Cheapskate non-foodie restaurant review alert! I took the day off on my birthday so we took advantage of set lunch prices at Iggy’s since we could never dine there otherwise. The $55++ per person set gets you two hors d’ouevres, a main and a dessert each. We usually share everything even when we go to fancy places, which is nice in terms of tasting variety but a little embarrassing if the maitre d’ arrives just as you’re hefting your platter of half-eaten osso buco across the table. Here’s what we tried.

Hors d’ouevres:

  • Pan-fried foie gras with French toast, caramelized peach and mango mesclun salad.

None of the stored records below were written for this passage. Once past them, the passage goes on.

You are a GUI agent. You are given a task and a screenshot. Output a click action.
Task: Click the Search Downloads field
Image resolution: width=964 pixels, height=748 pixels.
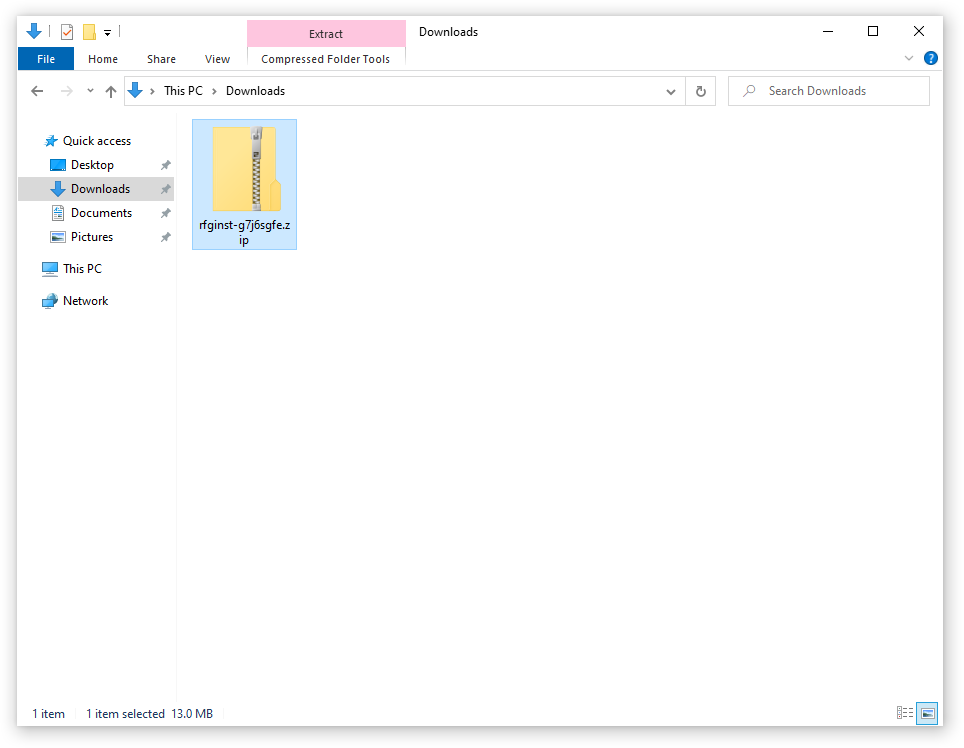coord(829,91)
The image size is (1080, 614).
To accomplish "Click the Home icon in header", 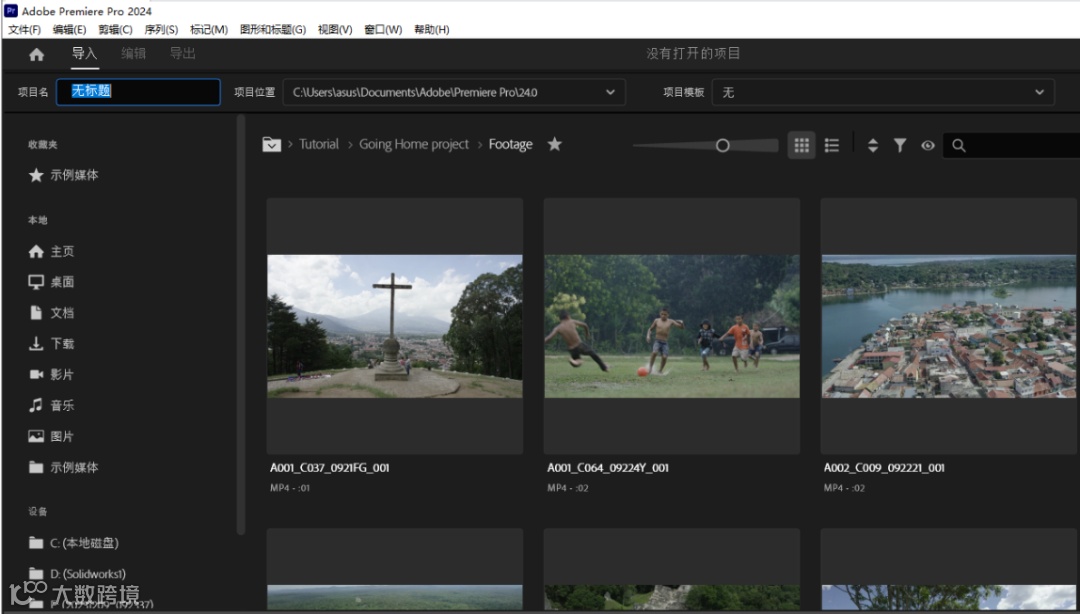I will [37, 54].
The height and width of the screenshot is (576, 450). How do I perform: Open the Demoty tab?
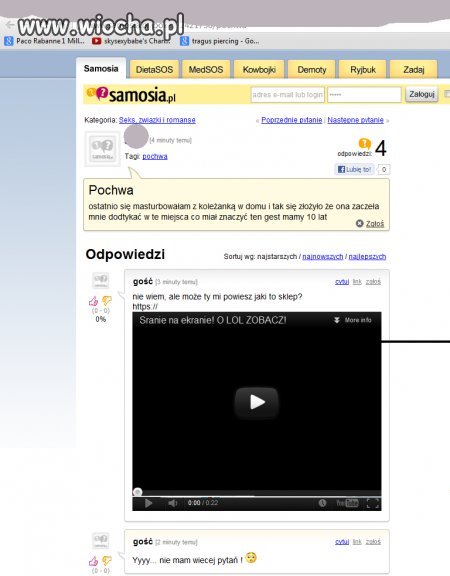pyautogui.click(x=312, y=69)
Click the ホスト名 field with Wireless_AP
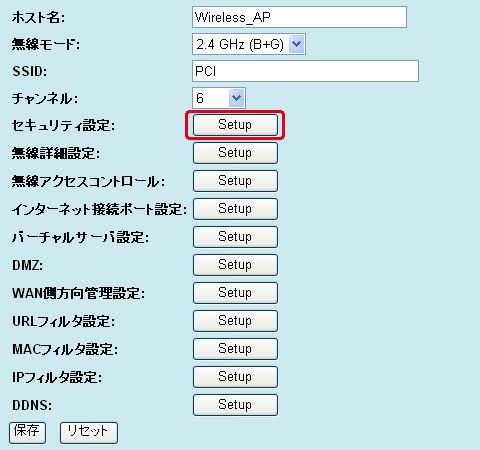This screenshot has height=450, width=480. [x=299, y=17]
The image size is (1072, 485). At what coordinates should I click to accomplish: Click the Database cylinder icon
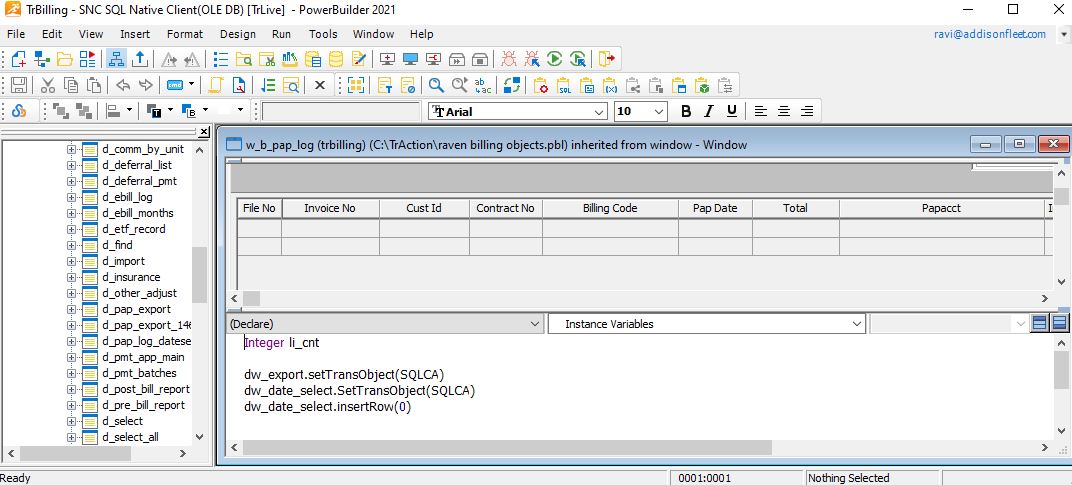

I seem to remember enjoying the foie gras at St Pierre’s a little more, perhaps, but this wasn’t far behind.
  • Home-made burrata. Very nice, but not the ascent to cheese heaven serenaded by tomato seraphim that it is at Valentino’s.
  • Home-made papardelle, mushroom and Kurobota pork cheek ragout. Delicious, but I’m glad they do this as an hors d’oeurvre rather than a main because it’s too rich for me to handle in large portions.
  • Spring salad of mushroom, tomato, mango, avocado, mesclun, red onion, fine herbs, lily flower, Hollandaise. A nice contrast to the above three hors d’oeurvres.


  • Sakura ebi cappellini. I wasn’t keen on this but I’m not a prawn person. To me, it tasted like fried bee hoon.
  • Sea bass with tomato confit and aubergine caviar. The fish was done perfectly with crispy crust and moist, flavourful flesh. I would have liked a little more tomato confit and aubergine caviar to eat it with, but perhaps they’re deliberately stingy with the condiments to force you to appreciate the tasty fish.


  • Campari jelly with blood orange sorbet and forest berries. Very refreshing blend of flavours and textures. I’m not a dessert person but this was one of the best desserts I’ve had in a while.
  • Caraibe chocolate bar with mascarpone ice cream and green lime zest. Marginally nicer than the usual moist chocolate cake and vanilla ice cream combo, but I was a bit underwhelmed. I’d been hoping for the lime zest taste to be more prominent.

I would recommend Iggy’s to anyone who wants to feel a little pampered but keep costs under control. The service is warm and professional, the atmosphere intimate but not hoity toity, and the number 36 takes you right to the doorstep. Just don’t think about the number of McSpicy meals you could have consumed for the price. (If you don’t like the McSpicy, ignore that last sentence. If you do like the McSpicy, meet me for one now. It’s 2.18 a.m. and I’m huuuungry.)